The Christmas of 1948, in Suceava
The merciful and devout Christian people of Suceava and the surrounding villages had a beautiful custom: on Saturdays and major feast days, they would come to the prison gates bringing food, clothing, and other provisions for the inmates. From the very first Saturday—after the arrests of May 15, when the prison began to fill with us—these pious Christians appeared at the gates with baskets of food.
On the feast of St. John the New of Suceava, the city overflowed with believers from the surrounding countryside, even from as far as Maramureș. Many of them attempted to bring food to the prisoners.

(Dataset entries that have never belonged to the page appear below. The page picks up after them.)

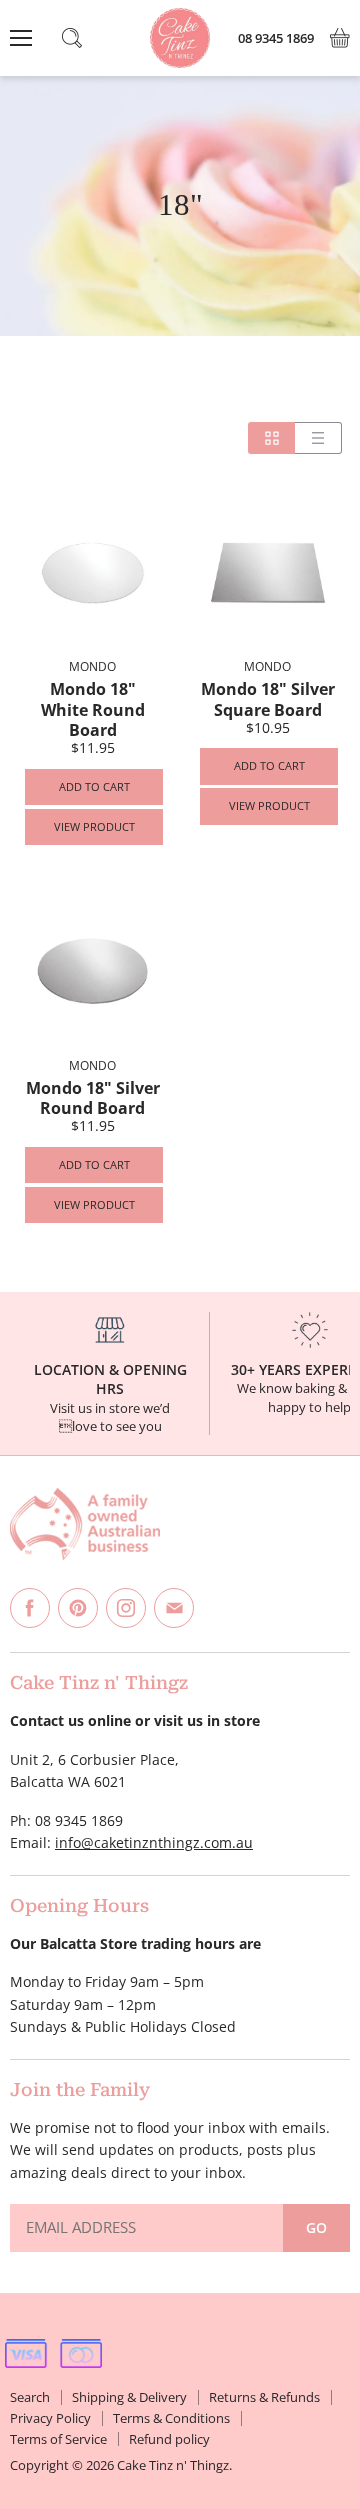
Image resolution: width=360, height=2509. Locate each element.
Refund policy (169, 2439)
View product (94, 826)
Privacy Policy (50, 2418)
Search (30, 2397)
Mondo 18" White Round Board (93, 709)
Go (316, 2227)
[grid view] (271, 438)
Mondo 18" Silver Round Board (93, 1098)
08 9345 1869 (276, 38)
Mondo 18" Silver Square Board (268, 699)
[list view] (318, 438)
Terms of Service (58, 2439)
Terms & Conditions (171, 2418)
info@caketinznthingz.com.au (154, 1842)
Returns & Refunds (264, 2397)
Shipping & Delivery (129, 2397)
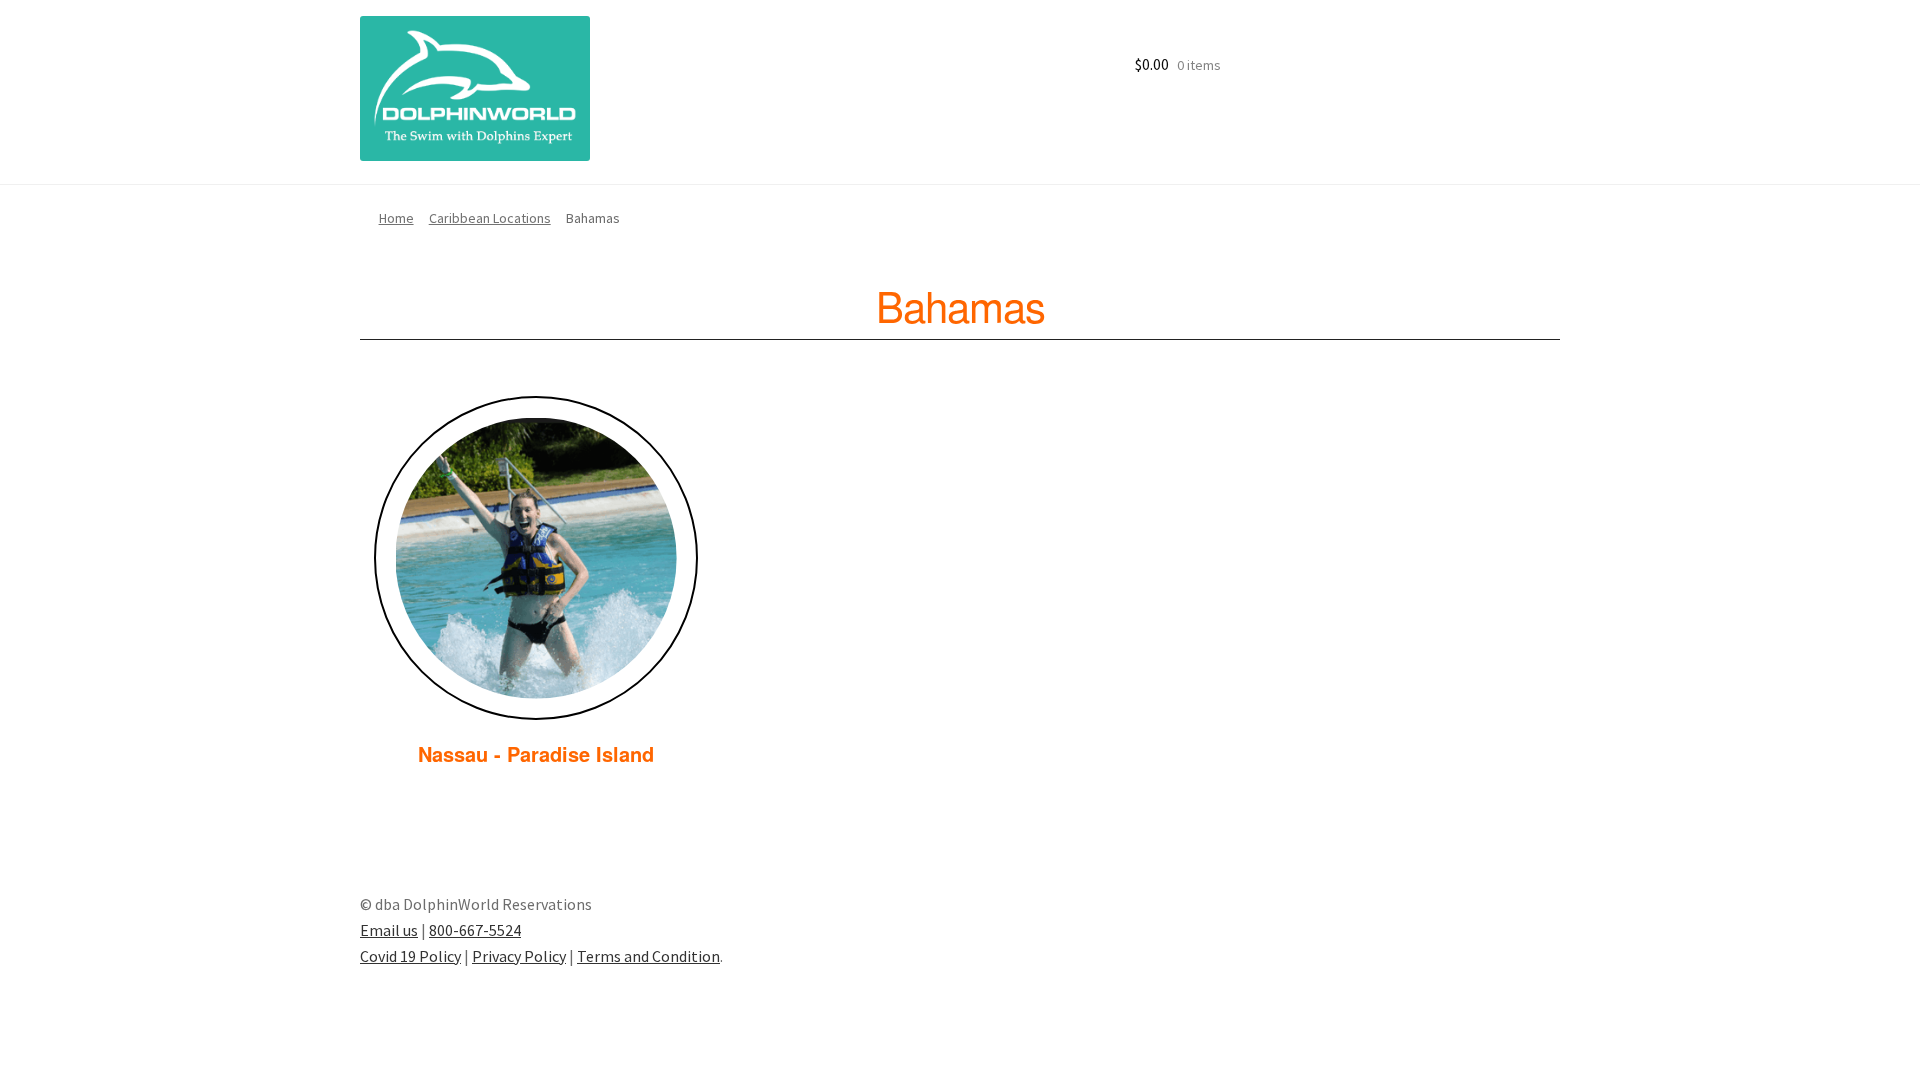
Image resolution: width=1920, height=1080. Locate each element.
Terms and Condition (648, 956)
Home (396, 218)
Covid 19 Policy (410, 956)
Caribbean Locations (490, 218)
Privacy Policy (519, 956)
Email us (389, 930)
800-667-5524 (475, 930)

But the servants of Satan, intent on starving us, drove the people away with whips and oxen, overturning their baskets of food, cursing them, and even beating them. The faithful Christians, undeterred, gathered afterward in the cattle market field where their wagons were kept. From there, they made gestures toward the prison, showing us how the guards had thrown down their offerings. The scene was visible both to those standing near the prison gates and to the inmates peering from the windows of the first floor. Many women broke into tears at the cruelty they endured.
By the end of December 1948, most of the interrogations had concluded. Those of us who had survived the torture tried to gather our thoughts and prepare our spirits for the great feast of Christ’s Nativity.
I will never forget those moments of sweetness and spiritual exaltation when, from sunset until nightfall, voices rose one by one from each women’s cell. The prisoners took turns approaching the barred windows and singing. Never in my life have I heard songs so pure, so tender, so full of heavenly yearning, as the voices of those nightingales locked behind bars. What moved us most—what brought every prisoner to tears—were the lullabies sung by mothers whose children no longer knew them.
From the basement where I was kept, we could not see beyond the prison walls, but those held upstairs said that after nightfall small groups of townspeople gathered outside, listening in silence to the songs rising from within.
Never has a Christmas carol seemed nearer to heaven, more heartfelt, more full of divine beauty, than those sung from behind the iron bars by the women imprisoned in Suceava.
We spent Christmas and New Year in bitter cold, hunger, and sadness. It was then that the most despicable of institutions, the Securitate, was born. For us, that marked the beginning of our ordeal—the long and crushing years of imprisonment to which we were condemned.